# Cranberry Lime Skeeter Pee



## djrockinsteve

Got home last night to have my wife tell me "This wine is excellent and you will NOT be giving any of it away!"

I replied as I took my coat off Okay, and what wine is that?

The Cranberry Lime Skeeter Pee. Sorry folks you'll have to make your own as she was not joking. Here's the recipe;

Cranberry Lime Skeeter Pee-"Final 6 gallons, not 5"
Starting gravity 1.070-1.080 Lalvin EC-1118

Start off with Lon's original recipe but with only 1 bottle of lemon juice. When near thru fermenting (@1.010) add 2 bottles (16 ounces total) of Lime juice.

When thru fermenting add 4 cans (12 ounces each) of Old Orchard (or equilevant) Cranberry Juice and 3 teaspoons Sorbate, and a 1/4 teaspoon Sulfite.


My ph was acidic at 2.83 and I had a final gravity of 1.020
Fine with Sparkolloid. Age a little and bottle. You could wait before adding the cranberry if you like.

This was one of two experiments which yielded two 3 gallon batches. I adjusted it for a full 6 gallons. You will want to start off with 6 1/2 gallon mass. Adjust water and sugar accordingly to desired specific gravity.


----------



## Krhamm

Sounds good! How would you go about making 3 gallon batch using this recipe?


----------



## djrockinsteve

Use the above recipe except shoot for @ 3 1/2 gallon starter and substitute...

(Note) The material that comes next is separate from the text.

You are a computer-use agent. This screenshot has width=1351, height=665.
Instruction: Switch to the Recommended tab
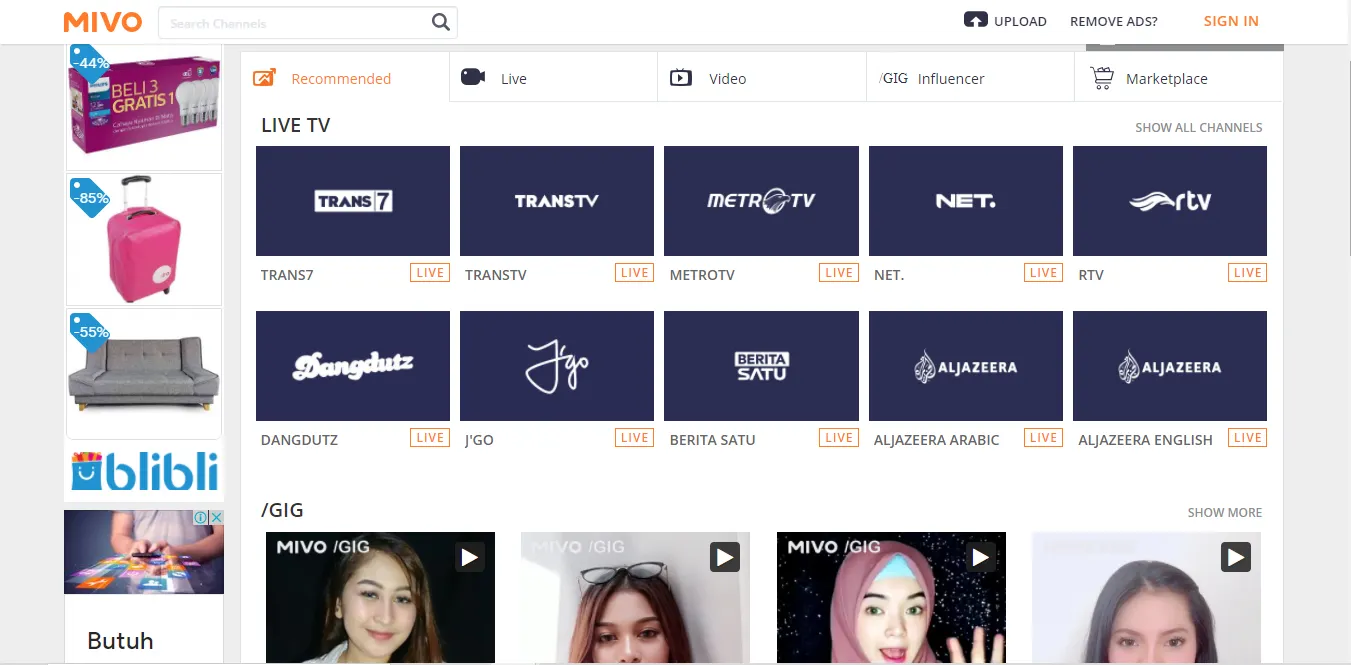(x=341, y=79)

1/2 bottle of lemon Juice.
8 ounces of Lime Juice.
Two 12 ounce cans of Frozen Cranberry concentrate
1 1/2 teaspoons of sorbate.
Sulfite as well.

Gonna have to make a full batch again soon.


----------



## abefroman

djrockinsteve said:


> When thru fermenting add 4 cans (12 ounces each) of Old Orchard (or equilevant) Cranberry Juice



That was frozen concentrate? Or regular juice in like pop cans?


----------



## djrockinsteve

Frozen concentrate.

You may also take 100% juice and simmer it to less than 1/2 volume then add.


----------



## abefroman

djrockinsteve said:


> Frozen concentrate.
> 
> You may also take 100% juice and simmer it to less than 1/2 volume then add.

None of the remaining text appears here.